PROBLEMS —
1 - In the hitchhiking account below, how does Kevin earn his living?
2 - From the hitchhiking account below, reproduce the passage that begins at the words "We ask a few" and ends with "rolls to a stop.".

SOURCE —

He lets out a laugh and smiles wide, laughing like a child. For a moment I wonder if he isn’t just. As if reading my mind, he points to a photo I hadn’t noticed taped to the dashboard. It’s him in full warrior attire, complete with a magnificent, colorful beaded shirt. Kenny taps his finger on the photo twice. “That’s me.”
We pull off the road where some sort of mining, maybe fracking, operation is going on. Just high desert with small prefab houses, trailers, equipment, and chain linked fences. Kenny tells us he’s got to pick up his check. He runs inside a hut flying an American flag and comes out a few minutes later with an envelope. We continue for a while until he needs to turn off the road to head home. Kenny wishes us luck and tells us to keep our heads about us. “These are good people around these parts, but you never know.” He names a town near Yellowstone we should avoid where he’d done six months for a DUI, and with that, he drives off.
We ask a few people around the gas station for a ride with no luck. Stand around the edge of Craig, CO for about twenty minutes. A middle-aged man with a cowboy hat, long grey mustache, denim shirt, and an old truck with an empty trailer and four cases of beer in the bed, rolls to a stop.
“Where yas headed?”
“Jackson”.
“I’ll take you to Maybell”.
Lucie and I throw our bags in the bed with the beers and hop in.
Kevin is a rancher and rents horses to dude ranches and “rich city folk.” Lucie tells him that she’s never met a real cowboy before and asks to take a picture. Kevin laughs and says, “Sure, long as you don’t send it to the FBI.”
Born in Texas, lived in Wisconsin, then Michigan, ended up in Virginia “chasing a southern bell” ‘til that went bad, moved back to Michigan, had a farm, ‘til that went bad too. Now he’s a horse rancher living on 56,000 acres of the most beautiful high desert country in Northern Colorado.
We are soon versed on the legends of the outlaws who used to gallop down Hwy 119. Butch Cassidy and the Sundance Kid used this freeway to get back to their Hole-in-the-Wall hideout in between train robbing and brothel visits. Tom Horn, a soldier turned gun for hire shot an outlaw through the neck as he drank his morning coffee on his little homestead, now a pile of timber off the side of the road.
Kevin even includes the prehistory. “Dinosaur bones were found in these parts. Shark teethe and mango trees fossils too. That means we’d be swimming some years ago.”
We pass a herd of elk and I ask Kevin if he does any hunting.
“I don’t get much thrill out of killing critters, the meat is good eatin’ though. City folks come up here, don’t admire the country, just want to shoot something.”
After almost an hour chatting gently winding through the high desert mountains, Kevin offers to put us up for the night.

MATERIAL PROVIDED —
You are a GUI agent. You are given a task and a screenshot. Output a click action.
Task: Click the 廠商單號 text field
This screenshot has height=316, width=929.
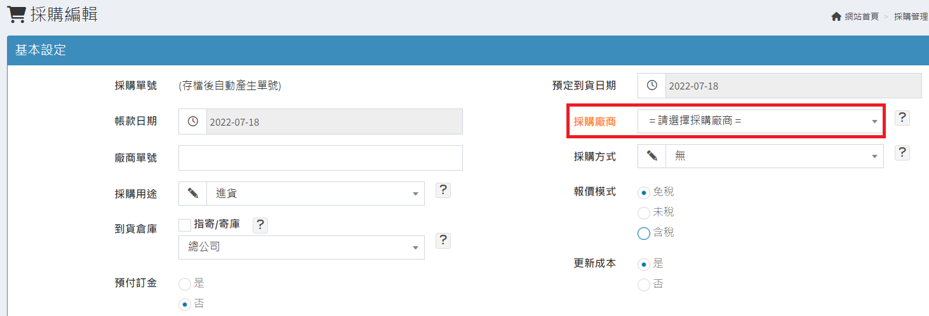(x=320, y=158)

...

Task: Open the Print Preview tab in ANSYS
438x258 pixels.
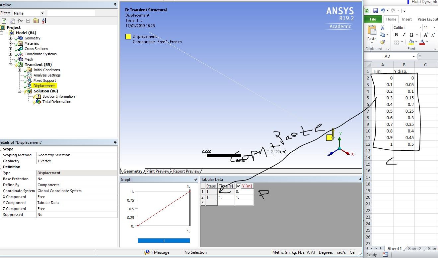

THE ANSWERS —
1 - He is a rancher who rents horses to dude ranches and "rich city folk."

2 -
We ask a few people around the gas station for a ride with no luck. Stand around the edge of Craig, CO for about twenty minutes. A middle-aged man with a cowboy hat, long grey mustache, denim shirt, and an old truck with an empty trailer and four cases of beer in the bed, rolls to a stop.